Red Sox: DH Hanley Ramirez missed his third straight game after getting hit by a pitch on the left knee Sunday. "He'll go through a full workday today," Farrell said. "He's feeling improved."


Red Sox 2B Dustin Pedroia played his 98th consecutive error-less game, matching the best mark in club history he set for a second baseman from 2009-10.


This season has started like 2015 for Porcello, the AL's reigning Cy Young Award winner.

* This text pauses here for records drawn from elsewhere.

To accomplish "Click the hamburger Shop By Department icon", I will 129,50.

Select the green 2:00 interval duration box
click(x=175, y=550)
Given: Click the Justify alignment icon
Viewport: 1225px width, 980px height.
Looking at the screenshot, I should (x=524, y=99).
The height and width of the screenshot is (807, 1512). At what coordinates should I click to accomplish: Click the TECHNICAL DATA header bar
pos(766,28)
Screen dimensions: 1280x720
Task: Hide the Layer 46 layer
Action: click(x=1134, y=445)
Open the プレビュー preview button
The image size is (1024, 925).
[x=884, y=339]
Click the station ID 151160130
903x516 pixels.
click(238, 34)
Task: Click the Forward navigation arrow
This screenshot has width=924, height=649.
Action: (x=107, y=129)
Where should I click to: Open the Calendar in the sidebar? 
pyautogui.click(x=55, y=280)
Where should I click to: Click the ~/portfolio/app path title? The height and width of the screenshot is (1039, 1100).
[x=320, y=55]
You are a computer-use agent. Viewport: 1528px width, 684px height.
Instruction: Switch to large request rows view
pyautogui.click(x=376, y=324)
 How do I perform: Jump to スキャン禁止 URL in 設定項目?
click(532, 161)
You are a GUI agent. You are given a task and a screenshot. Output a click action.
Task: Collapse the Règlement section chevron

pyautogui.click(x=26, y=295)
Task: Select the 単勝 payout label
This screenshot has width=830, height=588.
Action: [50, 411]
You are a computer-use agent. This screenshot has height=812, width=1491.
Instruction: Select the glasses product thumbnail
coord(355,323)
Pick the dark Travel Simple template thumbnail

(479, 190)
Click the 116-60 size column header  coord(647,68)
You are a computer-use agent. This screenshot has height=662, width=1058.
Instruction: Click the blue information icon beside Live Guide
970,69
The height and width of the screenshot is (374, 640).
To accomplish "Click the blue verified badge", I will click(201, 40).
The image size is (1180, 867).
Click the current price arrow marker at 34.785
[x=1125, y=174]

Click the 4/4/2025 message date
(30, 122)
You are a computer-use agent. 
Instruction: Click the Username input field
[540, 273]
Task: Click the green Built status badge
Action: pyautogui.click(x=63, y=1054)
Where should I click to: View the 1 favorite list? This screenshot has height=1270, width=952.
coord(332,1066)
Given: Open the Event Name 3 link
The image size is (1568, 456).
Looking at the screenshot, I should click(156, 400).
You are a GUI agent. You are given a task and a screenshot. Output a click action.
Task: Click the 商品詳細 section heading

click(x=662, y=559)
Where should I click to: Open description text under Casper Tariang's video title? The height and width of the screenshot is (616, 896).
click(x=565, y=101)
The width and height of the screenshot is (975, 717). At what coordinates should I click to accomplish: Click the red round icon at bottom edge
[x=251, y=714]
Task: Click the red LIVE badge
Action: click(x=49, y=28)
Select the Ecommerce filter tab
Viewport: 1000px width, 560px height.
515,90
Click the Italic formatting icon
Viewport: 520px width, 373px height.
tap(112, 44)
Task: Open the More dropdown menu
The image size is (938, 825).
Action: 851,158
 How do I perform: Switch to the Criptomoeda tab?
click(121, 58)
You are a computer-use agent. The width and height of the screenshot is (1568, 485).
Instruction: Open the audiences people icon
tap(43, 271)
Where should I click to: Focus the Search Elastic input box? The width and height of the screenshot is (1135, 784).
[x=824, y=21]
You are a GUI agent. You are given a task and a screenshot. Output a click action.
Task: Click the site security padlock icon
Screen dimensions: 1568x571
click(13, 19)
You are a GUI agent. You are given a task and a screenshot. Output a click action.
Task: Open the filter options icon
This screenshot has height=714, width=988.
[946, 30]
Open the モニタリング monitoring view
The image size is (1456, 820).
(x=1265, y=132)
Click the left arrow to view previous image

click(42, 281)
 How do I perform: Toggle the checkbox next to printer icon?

Two years ago when he struggled badly, the righty lost nine of his initial 13 decisions and finished 9-15 with a 4.92 ERA.


Minnesota right-hander Phil Hughes was activated from the 10-day disabled list and LHP Craig Breslow was put on with rib cage soreness.

Hughes had been on the DL since complaining of a "dead feeling" in his pitching shoulder on May 21. He allowed one run in three innings during three rehabilitation appearances in Triple-A.

Molitor plans to use him out of the bullpen.


Twins: RHP Kyle Gibson (4-5, 6.23 ERA) looks to continue his success in Fenway Park in the series finale Thursday. He's allowed only one run over 15 innings in two career starts.

Red Sox: LHP David Price (2-2, 4.76) has won his last five decisions against Minnesota, posting a 1.84 ERA.